May I suggest that you get a registered valuation done on the property before agreeing on anything.

If the fruit plants are to be removed ensure that the contract also provides for the re-instatement of the land, i.e. you want it ploughed, levelled and seeded with pasture grass. Last thing you want is a dust bowl and piles of dead plants that have to be burned-off.

Be aware that land used for intensive fruit growing in NZ often has traces of pesticides, herbicides and other chemicals. If you ever have aspirations to 'go organic' you won't be able to.

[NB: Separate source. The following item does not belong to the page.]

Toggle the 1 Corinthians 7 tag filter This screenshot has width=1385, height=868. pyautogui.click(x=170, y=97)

Also I believe Canterbury has some pretty strict bylaws about keeping grass short, so you'll either need lots of very hungry horses or stock on the land. This will mean having a barn to keep winter hay and food, irrigation for the summer months, good stranded wire fencing, electric fences etc. The latter can interefere with phone lines so many people use satelitte broadband.

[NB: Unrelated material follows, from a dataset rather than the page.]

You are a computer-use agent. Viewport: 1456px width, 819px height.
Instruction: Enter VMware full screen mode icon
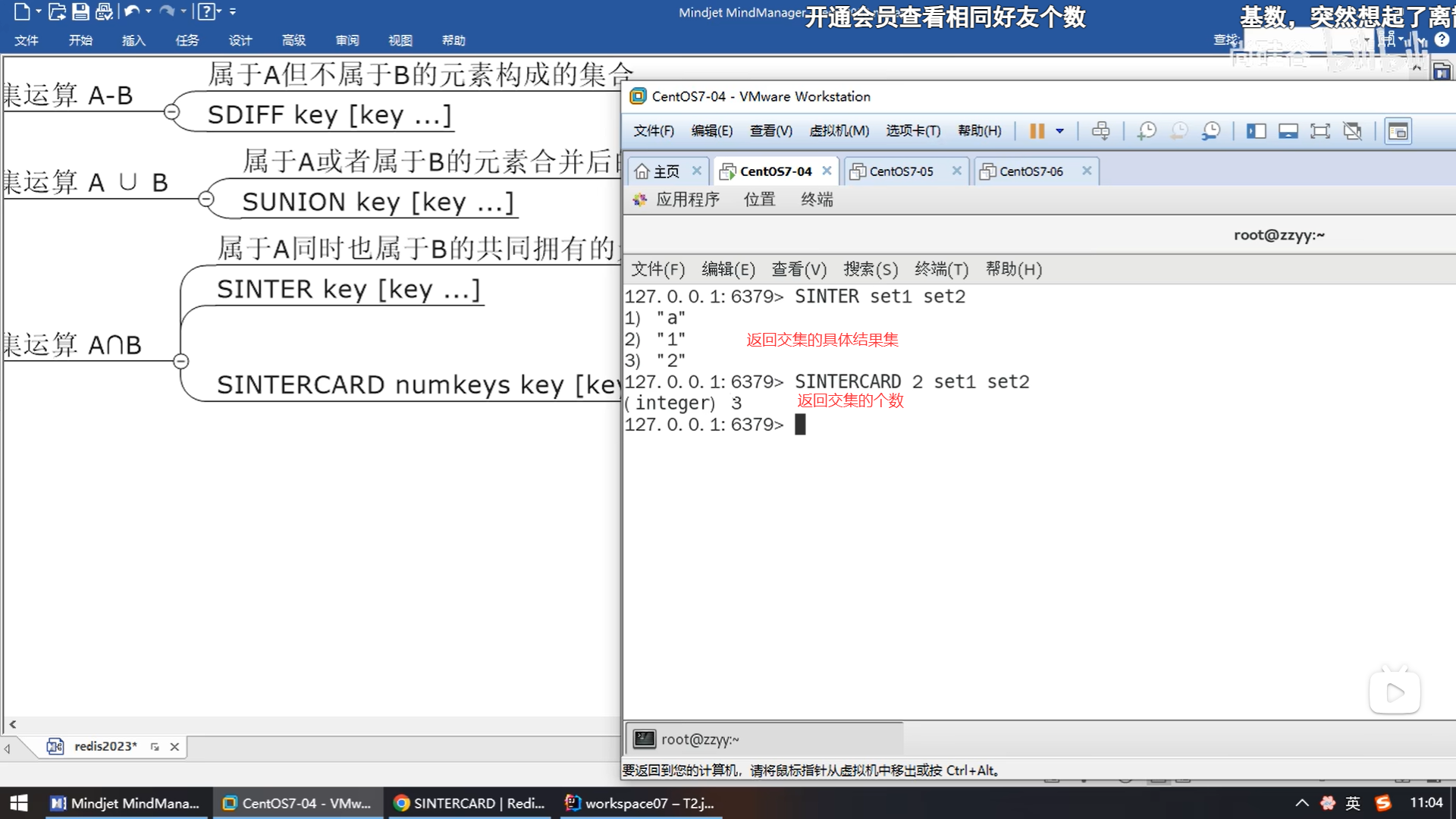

There is an active online community on the net in NZ which you can go to for more detailed advice. I am not allowed to post the link here, or mention the name, but if you search for Lifestyle Block magazine you should find it. I recommend that you get some copies of the mag too.


----------



## eastendoflondon

Yvonne.72 said:


> If you're not intending to run a business you don't have to pay the GST, the vendor does.
> 
> The seller will have to consider your offer for the property bearing in mind that he will still need to deduct the amount he will pay in GST from it. Don't let him add that to the purchase price.
> 
> May I suggest that you get a registered valuation done on the property before agreeing on anything.
> 
> If the fruit plants are to be removed ensure that the contract also provides for the re-instatement of the land, i.e. you want it ploughed, levelled and seeded with pasture grass. Last thing you want is a dust bowl and piles of dead plants that have to be burned-off.
> 
> Be aware that land used for intensive fruit growing in NZ often has traces of pesticides, herbicides and other chemicals. If you ever have aspirations to 'go organic' you won't be able to.
> 
> Also I believe Canterbury has some pretty strict bylaws about keeping grass short, so you'll either need lots of very hungry horses or stock on the land. This will mean having a barn to keep winter hay and food, irrigation for the summer months, good stranded wire fencing, electric fences etc. The latter can interefere with phone lines so many people use satelitte broadband.
> 
> There is an active online community on the net in NZ which you can go to for more detailed advice. I am not allowed to post the link here, or mention the name, but if you search for Lifestyle Block magazine you should find it. I recommend that you get some copies of the mag too.


Hi Yvonne,we have come across the website you mention so will get registered on that one too.
I think you are probably right about the Canterbury grass mowing laws  
Part of me has always wanted to own a large sit on petrol lawnmower though.
We hadn't really discussed the chemical problems having long term effects so will haveto investigate that one in depth.
Thanks for the advice!


----------